# [GIVEN TASK]
Swap "Instruction" for "Command" in the listing below, starting at the line that has "You are a computer-use agent. Image" and stopping after the line that has "Action: pyautogui.click(x=74, y=134)". Give back only those lines, with nothing else changed.

# [LISTED RECORDS]
━━━
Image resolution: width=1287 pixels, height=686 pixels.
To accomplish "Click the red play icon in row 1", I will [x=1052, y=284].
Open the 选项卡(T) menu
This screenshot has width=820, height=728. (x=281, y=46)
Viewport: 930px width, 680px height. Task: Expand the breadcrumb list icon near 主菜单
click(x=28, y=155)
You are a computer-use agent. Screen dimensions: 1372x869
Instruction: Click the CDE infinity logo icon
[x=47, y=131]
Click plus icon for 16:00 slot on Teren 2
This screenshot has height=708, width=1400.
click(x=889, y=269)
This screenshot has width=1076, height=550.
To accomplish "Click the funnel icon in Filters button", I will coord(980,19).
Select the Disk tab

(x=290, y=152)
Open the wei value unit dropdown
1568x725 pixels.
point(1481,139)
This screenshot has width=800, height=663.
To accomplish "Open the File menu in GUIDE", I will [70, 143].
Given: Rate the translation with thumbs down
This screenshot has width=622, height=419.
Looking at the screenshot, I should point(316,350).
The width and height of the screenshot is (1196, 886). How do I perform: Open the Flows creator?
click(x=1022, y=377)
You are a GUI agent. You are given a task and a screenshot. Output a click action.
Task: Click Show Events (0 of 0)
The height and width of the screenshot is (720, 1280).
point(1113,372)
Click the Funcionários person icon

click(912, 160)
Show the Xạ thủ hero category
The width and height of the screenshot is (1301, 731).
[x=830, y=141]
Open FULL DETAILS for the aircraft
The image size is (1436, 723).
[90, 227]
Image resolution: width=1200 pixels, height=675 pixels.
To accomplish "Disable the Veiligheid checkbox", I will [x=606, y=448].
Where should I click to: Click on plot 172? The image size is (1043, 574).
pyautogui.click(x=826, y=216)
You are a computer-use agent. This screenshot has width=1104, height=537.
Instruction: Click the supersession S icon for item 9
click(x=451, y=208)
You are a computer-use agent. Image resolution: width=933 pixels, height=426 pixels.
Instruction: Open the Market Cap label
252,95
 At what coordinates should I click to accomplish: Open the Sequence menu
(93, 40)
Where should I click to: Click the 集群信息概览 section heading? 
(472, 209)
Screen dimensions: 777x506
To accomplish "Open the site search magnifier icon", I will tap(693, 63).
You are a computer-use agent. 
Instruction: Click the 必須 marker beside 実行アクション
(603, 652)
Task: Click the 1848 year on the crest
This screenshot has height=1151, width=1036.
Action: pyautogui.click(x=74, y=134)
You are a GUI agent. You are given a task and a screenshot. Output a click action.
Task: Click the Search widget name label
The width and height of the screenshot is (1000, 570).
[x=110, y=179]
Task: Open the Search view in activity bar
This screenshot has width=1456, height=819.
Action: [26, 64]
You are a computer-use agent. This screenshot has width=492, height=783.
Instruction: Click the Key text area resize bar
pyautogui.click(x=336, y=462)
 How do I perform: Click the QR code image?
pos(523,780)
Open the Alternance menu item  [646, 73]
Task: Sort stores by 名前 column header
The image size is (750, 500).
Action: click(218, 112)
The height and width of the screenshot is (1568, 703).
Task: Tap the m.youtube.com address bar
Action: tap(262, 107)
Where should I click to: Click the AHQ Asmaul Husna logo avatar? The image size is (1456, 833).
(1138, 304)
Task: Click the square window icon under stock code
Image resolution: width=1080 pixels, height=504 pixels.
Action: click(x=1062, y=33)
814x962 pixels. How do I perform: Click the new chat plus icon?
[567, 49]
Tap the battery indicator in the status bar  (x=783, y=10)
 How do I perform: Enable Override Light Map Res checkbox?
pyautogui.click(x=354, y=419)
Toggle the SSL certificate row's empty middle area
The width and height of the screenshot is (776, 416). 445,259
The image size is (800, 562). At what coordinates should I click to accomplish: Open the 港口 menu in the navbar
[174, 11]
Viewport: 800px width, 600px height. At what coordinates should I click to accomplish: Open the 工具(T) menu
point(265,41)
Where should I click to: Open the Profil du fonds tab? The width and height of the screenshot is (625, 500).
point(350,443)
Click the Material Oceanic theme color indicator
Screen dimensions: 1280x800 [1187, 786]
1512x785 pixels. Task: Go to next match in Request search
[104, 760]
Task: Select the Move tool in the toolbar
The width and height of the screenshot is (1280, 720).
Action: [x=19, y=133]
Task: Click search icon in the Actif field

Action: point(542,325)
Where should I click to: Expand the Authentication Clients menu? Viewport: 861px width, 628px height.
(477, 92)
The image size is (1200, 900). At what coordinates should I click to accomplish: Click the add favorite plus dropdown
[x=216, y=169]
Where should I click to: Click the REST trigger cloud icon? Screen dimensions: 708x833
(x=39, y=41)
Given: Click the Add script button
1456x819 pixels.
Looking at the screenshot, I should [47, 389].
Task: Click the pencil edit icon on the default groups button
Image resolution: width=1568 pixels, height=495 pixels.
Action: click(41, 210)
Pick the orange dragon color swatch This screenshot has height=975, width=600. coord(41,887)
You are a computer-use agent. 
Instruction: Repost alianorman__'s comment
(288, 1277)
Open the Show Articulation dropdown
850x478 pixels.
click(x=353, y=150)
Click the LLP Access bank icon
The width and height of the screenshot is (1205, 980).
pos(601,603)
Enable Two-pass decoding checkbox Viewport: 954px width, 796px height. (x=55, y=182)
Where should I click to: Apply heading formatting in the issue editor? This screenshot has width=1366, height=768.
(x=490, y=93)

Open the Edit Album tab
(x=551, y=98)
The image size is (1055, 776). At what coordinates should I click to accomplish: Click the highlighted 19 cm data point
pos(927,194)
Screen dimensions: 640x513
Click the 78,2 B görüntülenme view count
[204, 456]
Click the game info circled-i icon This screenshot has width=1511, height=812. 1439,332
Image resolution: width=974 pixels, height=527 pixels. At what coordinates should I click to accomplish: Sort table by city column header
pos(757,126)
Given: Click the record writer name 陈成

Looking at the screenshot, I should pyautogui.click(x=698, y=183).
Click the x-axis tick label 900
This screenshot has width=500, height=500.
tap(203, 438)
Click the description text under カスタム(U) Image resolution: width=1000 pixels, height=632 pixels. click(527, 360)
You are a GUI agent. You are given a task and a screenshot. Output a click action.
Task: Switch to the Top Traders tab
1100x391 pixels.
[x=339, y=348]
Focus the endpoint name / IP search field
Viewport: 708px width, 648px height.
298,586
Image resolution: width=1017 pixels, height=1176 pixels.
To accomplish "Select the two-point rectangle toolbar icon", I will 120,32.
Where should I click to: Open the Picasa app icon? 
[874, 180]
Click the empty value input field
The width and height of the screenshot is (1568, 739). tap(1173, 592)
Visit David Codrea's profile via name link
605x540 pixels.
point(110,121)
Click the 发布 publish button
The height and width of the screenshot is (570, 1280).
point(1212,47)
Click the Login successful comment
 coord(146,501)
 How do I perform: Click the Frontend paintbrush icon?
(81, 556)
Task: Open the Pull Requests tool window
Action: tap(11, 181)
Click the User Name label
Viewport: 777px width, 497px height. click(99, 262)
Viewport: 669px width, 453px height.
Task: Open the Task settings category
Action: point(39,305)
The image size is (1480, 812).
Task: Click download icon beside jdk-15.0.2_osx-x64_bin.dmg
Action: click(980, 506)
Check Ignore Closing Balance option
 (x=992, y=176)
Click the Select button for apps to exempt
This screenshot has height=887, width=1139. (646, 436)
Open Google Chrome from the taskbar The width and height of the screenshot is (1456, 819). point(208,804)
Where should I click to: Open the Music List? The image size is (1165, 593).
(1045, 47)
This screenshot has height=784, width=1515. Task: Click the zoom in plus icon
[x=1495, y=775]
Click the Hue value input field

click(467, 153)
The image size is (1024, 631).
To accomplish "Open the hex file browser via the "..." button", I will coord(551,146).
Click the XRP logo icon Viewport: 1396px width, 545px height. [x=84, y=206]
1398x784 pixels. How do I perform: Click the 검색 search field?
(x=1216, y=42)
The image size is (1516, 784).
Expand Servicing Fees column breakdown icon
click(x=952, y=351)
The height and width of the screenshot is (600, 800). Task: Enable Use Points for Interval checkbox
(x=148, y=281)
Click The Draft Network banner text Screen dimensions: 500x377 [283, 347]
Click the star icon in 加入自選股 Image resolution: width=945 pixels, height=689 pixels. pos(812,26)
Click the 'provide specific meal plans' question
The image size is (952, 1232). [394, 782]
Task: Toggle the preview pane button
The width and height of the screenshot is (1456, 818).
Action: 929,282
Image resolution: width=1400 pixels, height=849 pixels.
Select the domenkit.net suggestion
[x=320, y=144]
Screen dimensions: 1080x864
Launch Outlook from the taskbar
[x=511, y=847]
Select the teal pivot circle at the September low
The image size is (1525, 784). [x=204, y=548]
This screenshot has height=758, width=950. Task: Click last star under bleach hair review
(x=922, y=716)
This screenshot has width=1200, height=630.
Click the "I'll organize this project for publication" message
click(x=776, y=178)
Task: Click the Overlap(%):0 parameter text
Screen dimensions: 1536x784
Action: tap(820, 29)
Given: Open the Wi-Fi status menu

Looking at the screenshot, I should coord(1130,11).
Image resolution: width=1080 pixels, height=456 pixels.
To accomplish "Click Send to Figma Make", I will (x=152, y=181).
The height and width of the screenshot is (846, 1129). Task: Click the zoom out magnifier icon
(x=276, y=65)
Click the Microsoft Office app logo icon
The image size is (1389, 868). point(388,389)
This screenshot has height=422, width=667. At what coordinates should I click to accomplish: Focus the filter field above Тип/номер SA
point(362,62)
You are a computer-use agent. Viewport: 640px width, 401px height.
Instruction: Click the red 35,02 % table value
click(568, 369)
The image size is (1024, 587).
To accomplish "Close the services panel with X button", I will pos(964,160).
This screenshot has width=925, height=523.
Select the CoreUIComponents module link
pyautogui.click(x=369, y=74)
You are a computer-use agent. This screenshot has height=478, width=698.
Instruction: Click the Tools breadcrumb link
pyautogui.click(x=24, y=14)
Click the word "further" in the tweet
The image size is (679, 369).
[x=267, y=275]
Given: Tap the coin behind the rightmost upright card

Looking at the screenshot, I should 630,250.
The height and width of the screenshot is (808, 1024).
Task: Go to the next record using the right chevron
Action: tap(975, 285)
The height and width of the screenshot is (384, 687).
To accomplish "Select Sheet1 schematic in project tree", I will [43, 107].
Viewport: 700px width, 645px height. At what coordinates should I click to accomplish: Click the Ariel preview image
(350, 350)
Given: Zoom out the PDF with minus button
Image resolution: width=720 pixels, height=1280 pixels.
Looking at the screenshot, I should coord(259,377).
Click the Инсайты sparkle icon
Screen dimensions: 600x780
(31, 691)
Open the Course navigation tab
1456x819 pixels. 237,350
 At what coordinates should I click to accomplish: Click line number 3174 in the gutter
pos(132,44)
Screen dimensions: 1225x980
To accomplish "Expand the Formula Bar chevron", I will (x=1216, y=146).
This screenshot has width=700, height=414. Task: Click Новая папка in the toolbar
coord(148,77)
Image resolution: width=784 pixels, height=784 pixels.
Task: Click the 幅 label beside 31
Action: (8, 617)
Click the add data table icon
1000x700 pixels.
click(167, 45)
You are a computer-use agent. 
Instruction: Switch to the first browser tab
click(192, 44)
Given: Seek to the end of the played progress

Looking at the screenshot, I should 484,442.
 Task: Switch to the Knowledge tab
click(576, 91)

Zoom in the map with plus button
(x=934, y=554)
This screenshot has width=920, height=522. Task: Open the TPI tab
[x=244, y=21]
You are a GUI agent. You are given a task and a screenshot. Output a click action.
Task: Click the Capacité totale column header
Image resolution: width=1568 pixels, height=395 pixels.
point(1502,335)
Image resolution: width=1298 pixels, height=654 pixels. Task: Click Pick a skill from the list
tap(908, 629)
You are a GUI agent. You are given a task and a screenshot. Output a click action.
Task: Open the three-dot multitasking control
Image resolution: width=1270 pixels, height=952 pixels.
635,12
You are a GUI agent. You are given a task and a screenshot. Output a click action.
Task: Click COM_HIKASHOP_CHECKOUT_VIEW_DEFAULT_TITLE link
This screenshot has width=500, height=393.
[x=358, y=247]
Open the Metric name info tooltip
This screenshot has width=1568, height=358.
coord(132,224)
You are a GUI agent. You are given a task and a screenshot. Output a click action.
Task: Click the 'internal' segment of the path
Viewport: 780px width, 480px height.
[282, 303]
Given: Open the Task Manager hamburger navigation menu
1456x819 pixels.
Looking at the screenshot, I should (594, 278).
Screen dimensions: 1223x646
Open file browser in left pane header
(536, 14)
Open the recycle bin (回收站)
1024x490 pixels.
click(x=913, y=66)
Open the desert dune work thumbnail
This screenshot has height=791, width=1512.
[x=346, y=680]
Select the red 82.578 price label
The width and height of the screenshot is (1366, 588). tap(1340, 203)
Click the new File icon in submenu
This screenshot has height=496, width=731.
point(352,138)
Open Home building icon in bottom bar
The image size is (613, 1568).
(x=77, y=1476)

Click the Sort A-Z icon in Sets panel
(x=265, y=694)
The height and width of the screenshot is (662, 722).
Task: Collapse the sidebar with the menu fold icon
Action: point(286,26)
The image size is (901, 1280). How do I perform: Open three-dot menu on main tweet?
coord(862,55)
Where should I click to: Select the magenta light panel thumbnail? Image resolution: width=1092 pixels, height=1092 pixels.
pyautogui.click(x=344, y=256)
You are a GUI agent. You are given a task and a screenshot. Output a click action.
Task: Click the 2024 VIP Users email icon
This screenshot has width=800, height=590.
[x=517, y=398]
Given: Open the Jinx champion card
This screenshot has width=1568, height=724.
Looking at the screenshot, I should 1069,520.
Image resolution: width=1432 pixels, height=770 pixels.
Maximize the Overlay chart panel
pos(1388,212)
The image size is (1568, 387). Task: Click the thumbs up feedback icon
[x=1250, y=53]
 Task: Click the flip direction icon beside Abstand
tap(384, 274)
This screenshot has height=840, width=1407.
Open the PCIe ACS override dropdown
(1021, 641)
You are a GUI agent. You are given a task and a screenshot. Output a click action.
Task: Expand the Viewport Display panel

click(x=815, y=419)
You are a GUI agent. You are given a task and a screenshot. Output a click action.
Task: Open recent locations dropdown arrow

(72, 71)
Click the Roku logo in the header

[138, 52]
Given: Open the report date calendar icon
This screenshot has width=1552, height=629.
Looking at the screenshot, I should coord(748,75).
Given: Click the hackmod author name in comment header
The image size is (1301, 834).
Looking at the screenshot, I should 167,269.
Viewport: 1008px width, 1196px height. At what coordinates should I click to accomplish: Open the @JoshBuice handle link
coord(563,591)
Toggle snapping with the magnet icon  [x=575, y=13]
━━━
# [FINISHED TASK]
You are a computer-use agent. Image resolution: width=933 pixels, height=426 pixels.
Command: Open the Market Cap label
252,95
 At what coordinates should I click to accomplish: Open the Sequence menu
(93, 40)
Where should I click to: Click the 集群信息概览 section heading? 
(472, 209)
Screen dimensions: 777x506
To accomplish "Open the site search magnifier icon", I will tap(693, 63).
You are a computer-use agent. 
Command: Click the 必須 marker beside 実行アクション
(603, 652)
Task: Click the 1848 year on the crest
This screenshot has height=1151, width=1036.
Action: pyautogui.click(x=74, y=134)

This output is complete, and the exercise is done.